È poi intervenuta una norma statale relativa a Roma Capitale che ha legittimato il contributo solo per questa realtà territoriale. Il tema è, dunque, quello dei c.d. extraoneri, per cui sarebbe necessario introdurre il principio generale che gli accordi urbanistici devono essere ispirati a criteri di proporzionalità delle prestazioni, trasparenza, pubblicità, concorrenza e bilanciamento dei benefici pubblici e privati.
Sulla base di queste regole è,infatti, possibile verificare il loro rispetto nell’esplicazione delle condizioni dell’accordo, superando l’episodicità del caso per caso.
Una primo interessante esempio è offerto dalla Regione Umbria che con la l. n. 12/2013 svolge una rilevante funzione di apripista su un tema così rilevante, definendo il contributo straordinario come contributo aggiuntivo rispetto a quello connesso al titolo abilitativo che il comune può richiedere per la realizzazione di ulteriori opere pubbliche, a seguito, però, di una adesione volontaria da parte del privato e a fronte di misure premiali in termini di bonus urbanistici.
La Regione Umbria ha, dunque, inteso affermare il principio che il contributo può essere richiesto, ma non imposto al privato il quale aderisce a fronte del riconoscimento di premialità urbanistiche proprio in una logica di bilanciamento degli interessi pubblici e privati.
La premialità può consistere nell’attribuzione da parte del comune di ulteriori quantità edificatorie rispetto a quelle base e può prevedere anche modifiche di destinazione d’uso, nonché trasferimenti di aree.
Come contropartita il privato: mette a disposizione aree e realizza quota di edilizia sociale; si impegna a conseguire risultati di sostenibilità ambientale ulteriori rispetto a quelli obbligatori; elimina i detrattori ambientali o realizza interventi di riqualificazione ambientale.
Un altro aspetto che deve essere preso in considerazione e quello della circolazione dei diritti edificatori.
Nelle varie leggi regionali su perequazione, compensazione e premialità è prevista la cessione di quantità edificatorie intesa non solo come trasferimento di diritti edificatori tra i privati, ma anche come attribuzione da parte del comune di quantità edificatorie come corrispettivo per l’acquisizione di aree e per la realizzazione di opere pubbliche o per l’acquisto di immobili.

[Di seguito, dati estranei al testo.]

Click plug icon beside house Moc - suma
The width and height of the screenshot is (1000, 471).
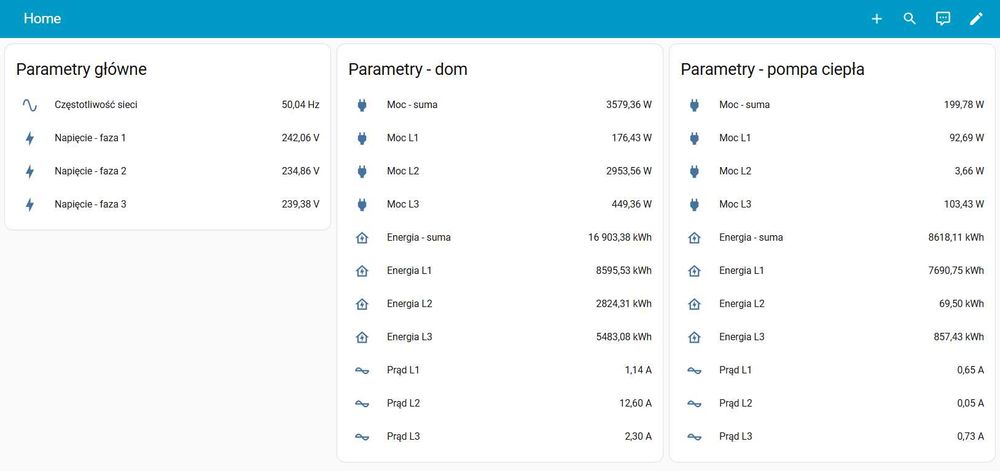(362, 104)
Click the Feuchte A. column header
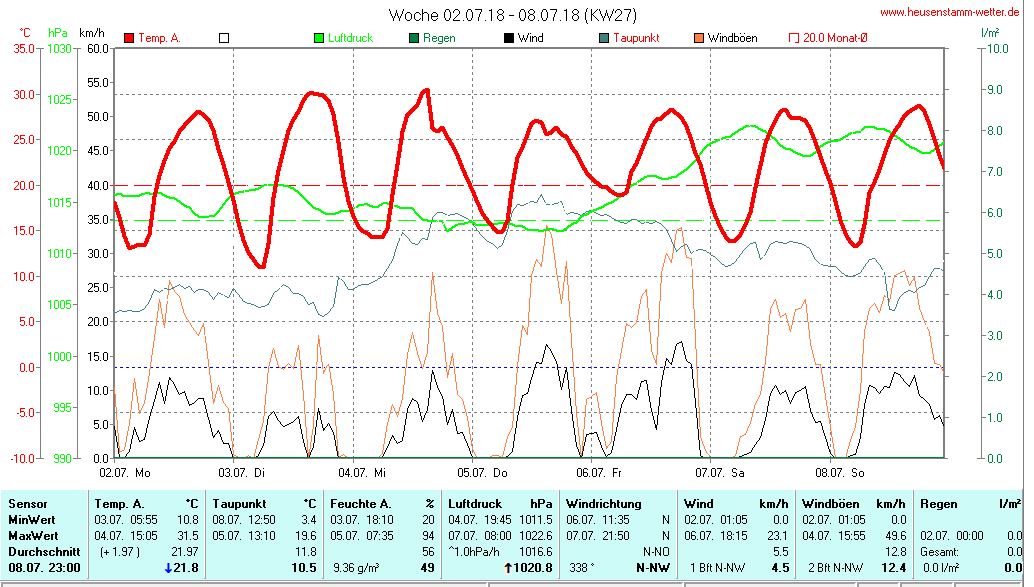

Tali diritti edificatori sono liberamente commerciabili e viene istituito un apposito registro. Si è in tal modo creato un sistema peculiare dove vi sono diritti edificatori che decollano e che atterrano(tanto che sembrerebbe necessario, piuttosto che un urbanista, un pilota), ma non si è prestata la necessaria attenzione al problema della loro concreta utilizzabilità per assicurare tutte le prestazioni assunte.
Anche su questo aspetto interviene la Regione Umbria con la stessa legge n.12/2013, prevedendo che qualora le quantità edificatorie attribuite a titolo di perequazione, compensazione e premialità siano estinte totalmente o parzialmente a seguito di previsioni urbanistiche sopravvenute, non obbligatorie per legge a causa di piani di settore, il comune è tenuto a indennizzare i proprietari con il valore di mercato delle stesse.